As chronic pain specialists, our office sees many new patients looking for an alternative to a lifetime of pain killers and anti-inflammatories because of the risks associated with habitual use of these medications.
These risks including:
■ ulcers,
■ gastrointestinal distress,
■ liver and other major organ damage,
■ and overdose.
Patients also come to see us because they do not want to live their life in a drug induced “stupor.” Sometimes patients even become more sensitive to the pain and require higher doses of narcotics. Here is another risk: They don’t let you heal! A study in the American Journal of Bone and Joint Surgery said that not only does chronic use of opioid medications can lead to dependence but they can adversely affect perioperative and postoperative pain management, rehabilitation, and clinical outcomes after total knee arthroplasty. In patients they studied, a significantly higher prevalence of complications was seen in the opioid group. Patients who chronically use opioid medications prior to total knee arthroplasty may be at a substantially greater risk for complications and painful prolonged recoveries.
Most patients we see, visit us because they have already been given the surgical ultimatum – live with the pain or get the surgery. These patients want another choice to their knee replacement prognosis and diagnosis that include osteoarthritis (bone-on-bone caused by cartilage disintegration), weakness or tears in the meniscus and the ligaments. Supportive of this diagnosis will usually be a long history of MRI images, failed physical therapy and other conservative treatments.
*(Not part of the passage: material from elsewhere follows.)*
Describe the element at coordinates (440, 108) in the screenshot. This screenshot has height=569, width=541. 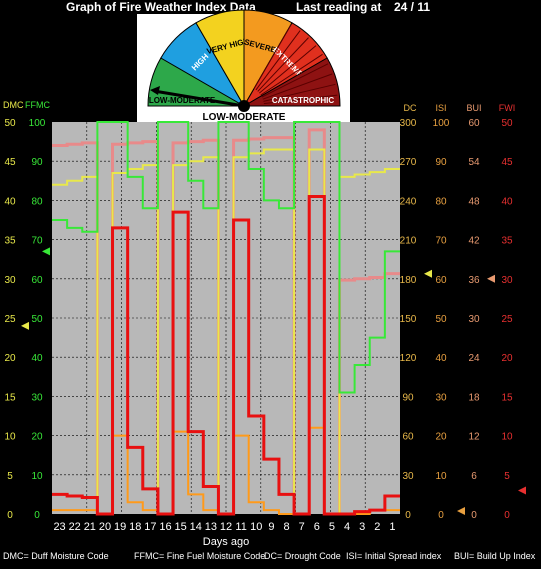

Many times they bring in a shopping bag filled with prescription pain-killers and anti-inflammatories and the long-list of over-the-counter remedies they take. Three options they have usually never tried or been informed of are Prolotherapy, Platelet Rich Plasma therapy, and Stem Cell Therapy. These treatments are injection therapies designed to rebuild cartilage, repair torn meniscus and ligaments, and reduce swelling and pain. They work similarly. First a proliferant, something in the injection that will cause tissue to regrow is introduced. The treatments work at growing new cells, Chondrocytes, the cells that comprise knee cartilage, and fibroblasts, the most common cells in the connective tissue (those that make up ligaments and tendons.)